To quote Austin Powers "..things got weird, didn't they...?"
Family dynamics get very weird when we live with our parents--no matter the age that you do. You're 5 again. Instantly. AND, since you're not really 5, you are seeing your parents as people, because you see how they treat someone that you love very much.
All I can tell you is to make the best of it. Can you get married? I know, I know...but it will put things "right" in the minds of your mom & dad. If you can't afford your own place, get the notion of "saving for a wedding" out of your head. Just do it. Simple & small. Right away.
Your fiance needs to get work--ANY work in order to take advantage of this time when you CAN save money for your own place. Deliver pizza, wash cars, work at Wendy's--WHATEVER! This is valuable, rent-free living and NOW is when you need to save!
Good luck.

5 moms found this helpful

T.F.

answers from Los Angeles on

Try being direct with your parents and let them know that their attitude towards your fiancee is breaking you down and affecting how you feel towards them. He's not going anywhere so why live in misery. I can't imagine how he feels-living in their house and all. They don't like your choices, obviously, but the negativity is forming a toxic space and your kids are also feeling it, I'm sure. I hope that your fiancee can get employment and you two can move out.

2 moms found this helpful

V.W.

answers from Jacksonville on

It sounds like your parents are nursing a lot of disappointment and hurt feelings. Like you, they had dreams about their daughter's future and what it would be like. I'm sure they were hoping for a fairy tale for you. Add on top of that, that your fiance is now dependent upon them, and it's not hard to see how they would see negatives and sadness/frustration with your situation and have doubts about your future with this man.

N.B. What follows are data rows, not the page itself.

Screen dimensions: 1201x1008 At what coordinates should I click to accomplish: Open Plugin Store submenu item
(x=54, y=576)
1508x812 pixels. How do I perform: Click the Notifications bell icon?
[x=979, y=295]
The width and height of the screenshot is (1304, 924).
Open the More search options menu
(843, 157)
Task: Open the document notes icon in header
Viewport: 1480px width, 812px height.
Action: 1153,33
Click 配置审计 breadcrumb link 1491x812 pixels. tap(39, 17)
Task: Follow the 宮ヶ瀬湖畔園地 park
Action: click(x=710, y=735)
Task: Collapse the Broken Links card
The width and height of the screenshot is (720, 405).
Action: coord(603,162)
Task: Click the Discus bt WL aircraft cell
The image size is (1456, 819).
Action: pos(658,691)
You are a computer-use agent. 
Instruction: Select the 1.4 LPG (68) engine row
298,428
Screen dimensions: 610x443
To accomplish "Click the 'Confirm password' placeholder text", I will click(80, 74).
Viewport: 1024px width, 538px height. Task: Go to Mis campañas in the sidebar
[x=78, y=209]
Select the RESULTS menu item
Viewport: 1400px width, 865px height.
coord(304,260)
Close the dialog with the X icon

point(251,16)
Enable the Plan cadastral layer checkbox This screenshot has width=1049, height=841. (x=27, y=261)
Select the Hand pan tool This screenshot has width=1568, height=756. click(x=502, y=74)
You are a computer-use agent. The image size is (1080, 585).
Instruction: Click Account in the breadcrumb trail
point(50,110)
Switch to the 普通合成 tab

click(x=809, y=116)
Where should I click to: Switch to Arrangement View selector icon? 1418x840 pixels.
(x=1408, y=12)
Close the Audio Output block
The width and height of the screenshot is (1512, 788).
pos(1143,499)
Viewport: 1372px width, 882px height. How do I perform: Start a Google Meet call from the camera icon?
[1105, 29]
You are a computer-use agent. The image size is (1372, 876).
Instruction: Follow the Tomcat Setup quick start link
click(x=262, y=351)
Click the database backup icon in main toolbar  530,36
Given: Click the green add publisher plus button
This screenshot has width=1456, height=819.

It doesn't mean they are right. It just means that that is what they are probably feeling.

Is there anywhere else you guys could go to live so that it isn't in their face daily, that your fiance isn't providing for you and your child? If not, then you'll just have to tough it out. Have your guy get a job doing something.. ANYthing... to show that he is responsible and ready to do "what needs to be done" to provide for his family. Even part time work. Delivering pizzas if need be.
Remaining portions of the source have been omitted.